JPH0791112B2 - SiC refractory - Google Patents

Description

DETAILED DESCRIPTION OF THE INVENTION [Industrial field of application] The present invention relates to a SiC refractory material mainly composed of SiC.

[Conventional technology]

SiC refractories have excellent fire resistance and heat resistance and occupy an important position industrially. For example, it is often used as a floor plate, shelf plate for firing ceramics, and other firing jigs and sheaths.

Conventional SiC-based refractories are mainly composed of SiC as a main ingredient, and in addition to this, by mixing, kneading and firing a silicate mineral such as clay mineral and an organic binder as a binder, SiC particles of the main ingredient, a bonding portion and a pore portion. Which has high heat resistance as well as mechanical strength. However, when a silicate mineral is used for the joint, soft deformation and oxidation are likely to occur at high temperatures.

Due to recent material innovation and development of new ceramic products,
Further, it is required to have higher strength and higher heat resistance, and a SiC material in which a bond is formed of silicon nitride or silicon dioxide by using a mixture of SiC particles and a trace amount of metal oxide as a raw material. Refractory materials have been proposed. For example, in JP-A-62-21762 and JP-A-62-83371, there have been proposed improvements in SiC-based refractory materials in which a joint portion is formed of silicon dioxide.

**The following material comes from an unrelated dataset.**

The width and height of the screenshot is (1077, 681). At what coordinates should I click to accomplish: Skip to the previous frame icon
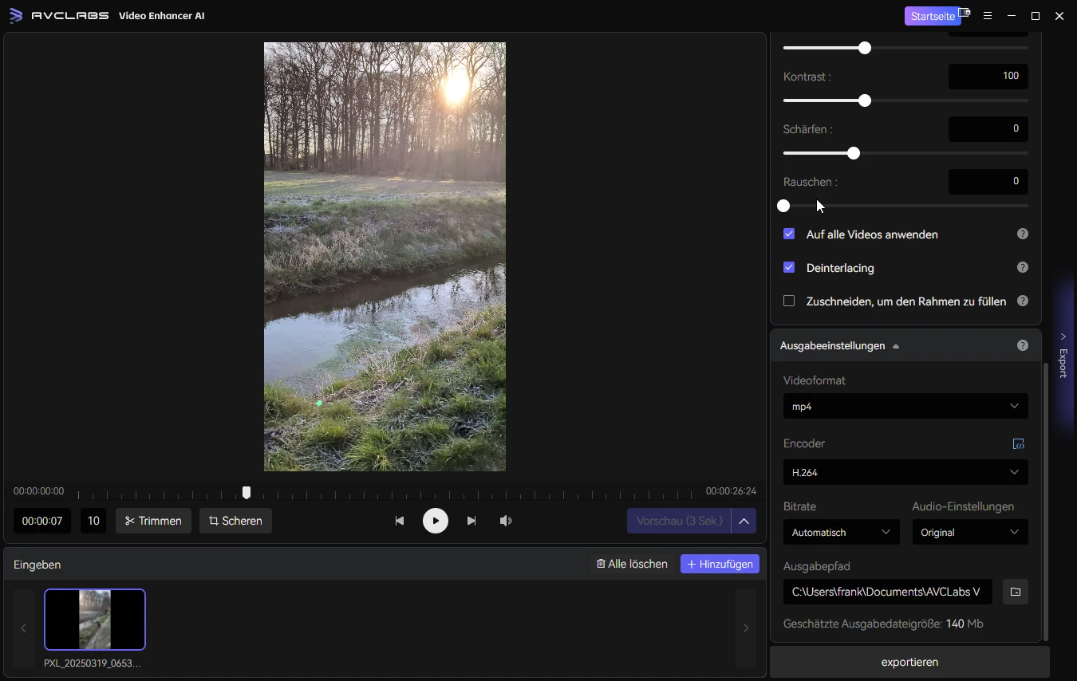click(400, 521)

[Problems to be Solved by the Invention]

However, a material having high mechanical strength, sufficient heat resistance without causing thermal deformation, and excellent thermal shock resistance has not yet been obtained.

The present invention mainly focuses on research and development of bonding part forming materials and additives as an improvement in thermal strength and thermal shock resistance of conventional SiC refractories, but further excellent heat resistance etc. To complete the present invention by reviewing the SiC raw material aggregate particles from a micro viewpoint in order to obtain, high thermal resistance with little thermal deformation at high temperatures, high thermal shock resistance, high temperature shock and large temperature gradients, etc. It provides a SiC refractory that can be used for.

[Means for Solving the Problems]

According to the present invention, a SiC-based refractory material mainly made of SiC, wherein the raw material SiC particles have a particle size of 1000 to 5000 μm of 10 to 45% by weight,
~ 1000μm has a particle size distribution of 10-35% by weight, less than 500μm 20-80% by weight, at least 65% by weight of raw SiC particles having a particle size of 500μm or more is rounded edge A silicon carbide refractory is provided.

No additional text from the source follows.